» **What is being asked**: Write the data out in full and word for word. Do not include images.

» **Records to use**:
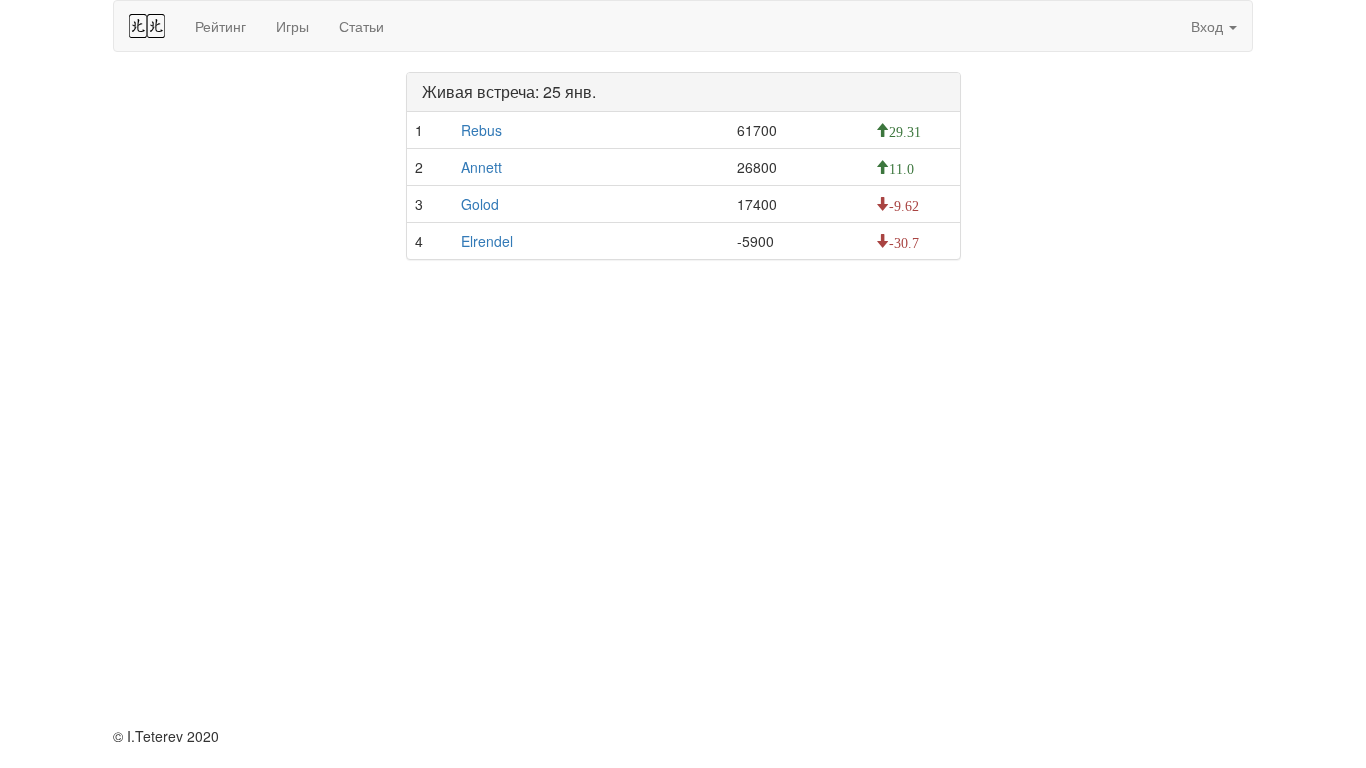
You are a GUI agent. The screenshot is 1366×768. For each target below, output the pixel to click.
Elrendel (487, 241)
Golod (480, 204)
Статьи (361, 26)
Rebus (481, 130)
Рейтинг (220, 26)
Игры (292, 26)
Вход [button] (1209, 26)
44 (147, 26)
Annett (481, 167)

» **Result below**:
You are a GUI agent. The screenshot is 1366×768. For each target below, output the pixel to click.
Elrendel (487, 241)
Golod (480, 204)
Статьи (361, 26)
Rebus (481, 130)
Рейтинг (220, 26)
Игры (292, 26)
Вход [button] (1209, 26)
44 (147, 26)
Annett (481, 167)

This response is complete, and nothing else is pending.